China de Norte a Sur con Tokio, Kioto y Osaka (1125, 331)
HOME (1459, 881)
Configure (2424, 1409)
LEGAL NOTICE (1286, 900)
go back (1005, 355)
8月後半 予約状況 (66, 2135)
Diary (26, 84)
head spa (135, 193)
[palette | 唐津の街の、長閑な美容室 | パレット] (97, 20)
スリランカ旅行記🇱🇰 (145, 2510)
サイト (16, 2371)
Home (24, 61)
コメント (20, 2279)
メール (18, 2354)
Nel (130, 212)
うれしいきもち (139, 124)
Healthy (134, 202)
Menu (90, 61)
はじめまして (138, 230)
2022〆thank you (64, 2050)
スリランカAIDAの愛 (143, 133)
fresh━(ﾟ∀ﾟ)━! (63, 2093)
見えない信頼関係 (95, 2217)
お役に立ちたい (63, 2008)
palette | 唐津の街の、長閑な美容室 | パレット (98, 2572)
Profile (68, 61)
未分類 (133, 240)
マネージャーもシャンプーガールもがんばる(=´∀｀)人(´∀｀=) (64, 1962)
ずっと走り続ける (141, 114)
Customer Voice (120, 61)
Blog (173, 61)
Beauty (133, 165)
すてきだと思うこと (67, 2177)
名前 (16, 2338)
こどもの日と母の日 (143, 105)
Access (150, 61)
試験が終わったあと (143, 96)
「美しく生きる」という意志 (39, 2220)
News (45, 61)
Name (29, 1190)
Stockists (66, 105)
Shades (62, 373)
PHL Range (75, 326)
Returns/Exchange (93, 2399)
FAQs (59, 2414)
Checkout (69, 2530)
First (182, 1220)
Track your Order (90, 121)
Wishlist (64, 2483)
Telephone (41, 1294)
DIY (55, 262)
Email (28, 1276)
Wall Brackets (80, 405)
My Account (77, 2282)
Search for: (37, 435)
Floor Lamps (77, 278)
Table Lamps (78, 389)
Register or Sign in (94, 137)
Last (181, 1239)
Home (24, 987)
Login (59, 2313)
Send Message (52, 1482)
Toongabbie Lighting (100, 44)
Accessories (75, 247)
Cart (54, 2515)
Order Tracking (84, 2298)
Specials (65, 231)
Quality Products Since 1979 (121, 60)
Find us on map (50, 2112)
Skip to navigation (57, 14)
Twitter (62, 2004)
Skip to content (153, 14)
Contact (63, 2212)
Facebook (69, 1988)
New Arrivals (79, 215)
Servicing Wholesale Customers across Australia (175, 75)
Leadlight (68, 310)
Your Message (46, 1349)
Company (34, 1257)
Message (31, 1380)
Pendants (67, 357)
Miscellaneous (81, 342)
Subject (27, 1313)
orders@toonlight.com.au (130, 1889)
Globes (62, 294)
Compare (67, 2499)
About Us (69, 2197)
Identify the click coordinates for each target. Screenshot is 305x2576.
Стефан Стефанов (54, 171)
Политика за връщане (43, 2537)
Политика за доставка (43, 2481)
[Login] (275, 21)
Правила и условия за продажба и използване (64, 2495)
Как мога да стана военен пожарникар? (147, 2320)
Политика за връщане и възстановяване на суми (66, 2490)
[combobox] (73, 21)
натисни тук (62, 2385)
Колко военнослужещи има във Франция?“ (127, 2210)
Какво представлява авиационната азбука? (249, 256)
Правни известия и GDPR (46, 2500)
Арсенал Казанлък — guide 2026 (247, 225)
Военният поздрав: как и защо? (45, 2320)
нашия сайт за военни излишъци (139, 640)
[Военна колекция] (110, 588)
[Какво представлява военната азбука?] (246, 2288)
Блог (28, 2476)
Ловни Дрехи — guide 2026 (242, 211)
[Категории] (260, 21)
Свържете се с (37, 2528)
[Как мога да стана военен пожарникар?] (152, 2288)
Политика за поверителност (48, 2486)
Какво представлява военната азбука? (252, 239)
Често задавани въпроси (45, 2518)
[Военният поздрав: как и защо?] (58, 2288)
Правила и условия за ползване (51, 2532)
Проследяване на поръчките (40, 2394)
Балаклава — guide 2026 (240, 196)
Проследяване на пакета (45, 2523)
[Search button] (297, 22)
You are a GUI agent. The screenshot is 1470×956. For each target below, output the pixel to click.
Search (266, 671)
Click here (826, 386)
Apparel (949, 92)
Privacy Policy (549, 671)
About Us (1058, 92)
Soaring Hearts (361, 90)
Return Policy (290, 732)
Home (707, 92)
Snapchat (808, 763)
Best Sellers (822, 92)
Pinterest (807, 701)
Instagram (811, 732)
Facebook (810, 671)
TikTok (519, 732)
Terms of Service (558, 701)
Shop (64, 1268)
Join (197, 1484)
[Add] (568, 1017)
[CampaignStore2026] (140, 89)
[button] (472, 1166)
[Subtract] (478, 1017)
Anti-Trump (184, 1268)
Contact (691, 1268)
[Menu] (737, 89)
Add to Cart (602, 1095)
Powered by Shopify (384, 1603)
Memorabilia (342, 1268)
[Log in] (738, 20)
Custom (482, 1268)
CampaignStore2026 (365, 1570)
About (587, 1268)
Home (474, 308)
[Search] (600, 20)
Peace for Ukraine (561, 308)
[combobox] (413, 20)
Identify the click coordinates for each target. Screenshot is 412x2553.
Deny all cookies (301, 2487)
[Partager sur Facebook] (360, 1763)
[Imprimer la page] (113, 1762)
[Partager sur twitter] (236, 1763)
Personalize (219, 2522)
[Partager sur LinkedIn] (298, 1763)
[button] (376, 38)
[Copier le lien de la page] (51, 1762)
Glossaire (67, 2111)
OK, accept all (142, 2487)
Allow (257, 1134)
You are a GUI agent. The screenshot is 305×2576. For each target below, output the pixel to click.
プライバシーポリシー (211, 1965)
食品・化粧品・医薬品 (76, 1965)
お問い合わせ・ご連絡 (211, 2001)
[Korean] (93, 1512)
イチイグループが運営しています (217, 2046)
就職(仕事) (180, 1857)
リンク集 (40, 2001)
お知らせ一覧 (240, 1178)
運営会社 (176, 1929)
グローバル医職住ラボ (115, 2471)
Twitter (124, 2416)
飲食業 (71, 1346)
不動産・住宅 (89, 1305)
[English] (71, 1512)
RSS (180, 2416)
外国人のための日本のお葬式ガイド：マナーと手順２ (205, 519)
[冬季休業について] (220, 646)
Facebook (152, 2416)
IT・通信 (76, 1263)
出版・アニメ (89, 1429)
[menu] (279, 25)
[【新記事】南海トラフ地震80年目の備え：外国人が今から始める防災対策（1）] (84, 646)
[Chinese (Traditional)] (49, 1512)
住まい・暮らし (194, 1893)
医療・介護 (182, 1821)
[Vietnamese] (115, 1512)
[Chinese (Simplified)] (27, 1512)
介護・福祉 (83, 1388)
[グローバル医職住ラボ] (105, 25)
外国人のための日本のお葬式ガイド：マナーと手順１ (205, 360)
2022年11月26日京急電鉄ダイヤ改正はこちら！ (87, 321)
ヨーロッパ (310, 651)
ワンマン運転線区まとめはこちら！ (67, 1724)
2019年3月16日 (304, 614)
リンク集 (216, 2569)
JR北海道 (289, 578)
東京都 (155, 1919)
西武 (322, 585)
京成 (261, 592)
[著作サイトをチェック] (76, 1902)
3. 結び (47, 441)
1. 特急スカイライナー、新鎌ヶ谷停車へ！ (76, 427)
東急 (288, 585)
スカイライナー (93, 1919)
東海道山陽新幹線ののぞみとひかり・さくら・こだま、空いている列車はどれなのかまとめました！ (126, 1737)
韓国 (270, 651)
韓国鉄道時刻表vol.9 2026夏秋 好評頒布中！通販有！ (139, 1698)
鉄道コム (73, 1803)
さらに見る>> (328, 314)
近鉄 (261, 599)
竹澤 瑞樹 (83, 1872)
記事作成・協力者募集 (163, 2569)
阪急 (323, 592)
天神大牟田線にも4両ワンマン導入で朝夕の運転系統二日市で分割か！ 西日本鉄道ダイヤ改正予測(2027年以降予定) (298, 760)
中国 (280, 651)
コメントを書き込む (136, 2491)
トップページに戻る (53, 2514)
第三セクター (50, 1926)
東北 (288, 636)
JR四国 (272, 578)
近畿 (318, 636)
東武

******************************

__Work item__
Your answer must be the lines above from the one containing "Правила и условия за ползване (51, 2532)" to the one containing "Deny all cookies (301, 2487)", both included, restated word for word.

__Answer for the task__
Правила и условия за ползване (51, 2532)
Проследяване на поръчките (40, 2394)
Балаклава — guide 2026 (240, 196)
Проследяване на пакета (45, 2523)
[Search button] (297, 22)
You are a GUI agent. The screenshot is 1470×956. For each target below, output the pixel to click.
Search (266, 671)
Click here (826, 386)
Apparel (949, 92)
Privacy Policy (549, 671)
About Us (1058, 92)
Soaring Hearts (361, 90)
Return Policy (290, 732)
Home (707, 92)
Snapchat (808, 763)
Best Sellers (822, 92)
Pinterest (807, 701)
Instagram (811, 732)
Facebook (810, 671)
TikTok (519, 732)
Terms of Service (558, 701)
Shop (64, 1268)
Join (197, 1484)
[Add] (568, 1017)
[CampaignStore2026] (140, 89)
[button] (472, 1166)
[Subtract] (478, 1017)
Anti-Trump (184, 1268)
Contact (691, 1268)
[Menu] (737, 89)
Add to Cart (602, 1095)
Powered by Shopify (384, 1603)
Memorabilia (342, 1268)
[Log in] (738, 20)
Custom (482, 1268)
CampaignStore2026 (365, 1570)
About (587, 1268)
Home (474, 308)
[Search] (600, 20)
Peace for Ukraine (561, 308)
[combobox] (413, 20)
Identify the click coordinates for each target. Screenshot is 412x2553.
Deny all cookies (301, 2487)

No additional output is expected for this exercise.